On the plus side, the exterior detailing is pretty realistic. I imagine that the brick building was constructed in the late 1800’s, and underwent a first-floor renovation in the late 1930’s to add the Gas Station and Garage. Those features are in the Streamline Moderne style, a late Art Deco style that focuses on rounded forms which were typically constructed using economical materials like Concrete — it was the Depression after all…
I imagine that the brick building was constructed in the late 1800’s, and underwent a first-floor renovation in the late 1930’s to add the Gas Station and Garage.
To be clear, I enjoyed the build process and think the completed model looks pretty good. I also appreciate the car lift function, the garage door (although it gets stuck if you twist it too hard), and the generally comfortable 3rd floor apartment. That said, I am ultimately left wanting for a bit more… simple gray tiles on the floor of the shop, walls around the staircase, and better looking couches.
Ranking the five most recent modulars:
- #10278 Police Station (2021) – Must Have (5/5 stars).$200, 2923 pieces.
- #10297 Boutique Hotel (2022) – Recommended (4/5 Stars).
$230, 3066 pieces.
- #10312 Jazz Club (2023) – Recommended (4/5 Stars).
$230, 2899 pieces.
- #10270 Bookshop (2020) – Recommended (4/5 Stars).
$200, 2504 pieces.
- #10264 Corner Garage (2019) – Good (3/5 Stars).
$200, 2569 pieces.
To add a bit more context to my rankings, I believe that the Police Station and Boutique Hotel are nearly equal in quality.
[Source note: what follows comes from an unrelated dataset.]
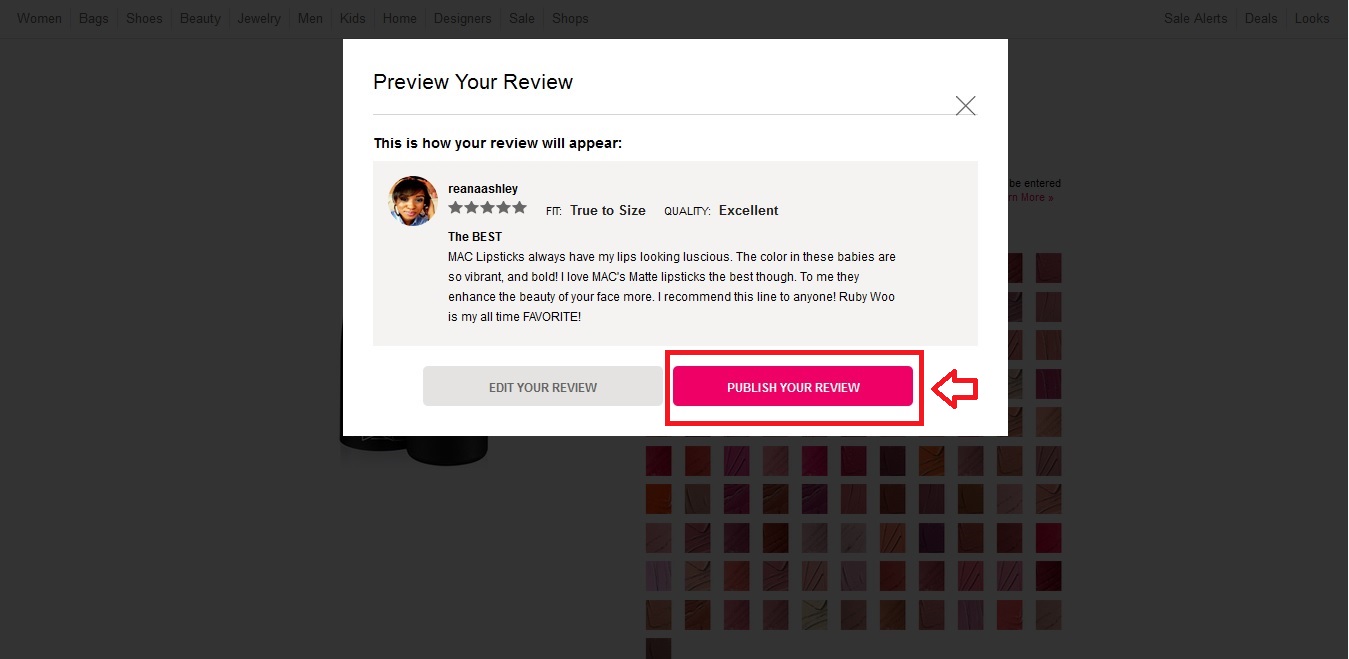Screen dimensions: 1349x659
Task: Go to the Deals page
Action: point(1261,18)
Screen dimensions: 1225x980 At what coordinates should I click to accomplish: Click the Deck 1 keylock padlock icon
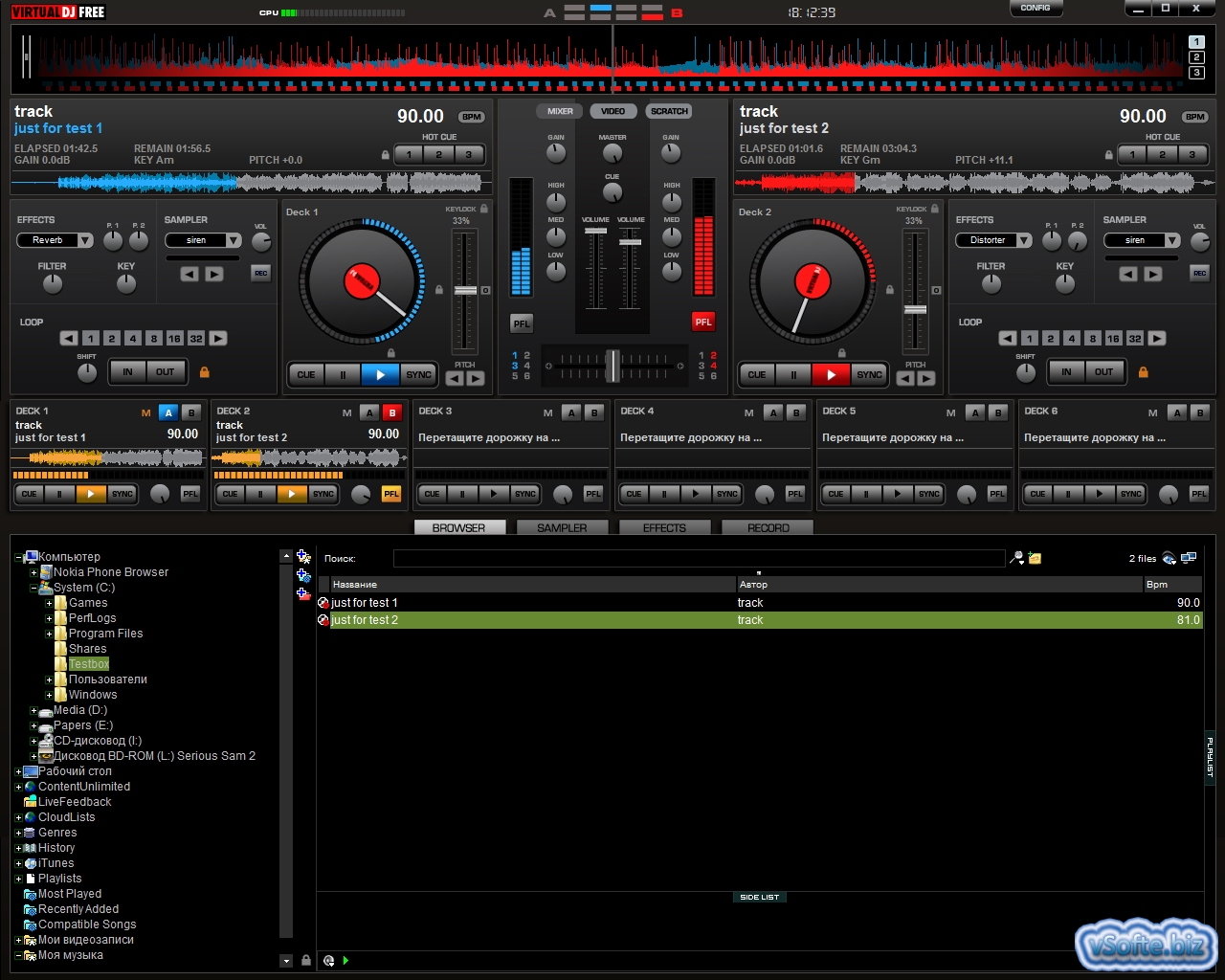click(x=484, y=209)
The Boutique Hotel has a more innovative composition and build techniques, but the Police Station takes top marks due to better storytelling, play features, and slightly better value. As noted in my recent review of the Jazz Club, it’s a good set overall, but falls below the previous two because it lacks both the storytelling punch of the Police Station and the compositional excellence of the Boutique Hotel.
Near the bottom, we have the Bookshop. While they manage to pack a lot into each of the two half-width buildings, you can’t achieve the efficiency or compositional flexibility of models that squeeze two overlapping buildings into one baseplate. This leaves the Corner Garage at the bottom of the stack, largely due to the significantly low level of detailing on the interior.
All said, I completely agree with Jeannie’s earlier “Good” (3/5 Star) rating for this set. It is genuinely good and I’m thrilled to have more diverse workplaces represented in our city.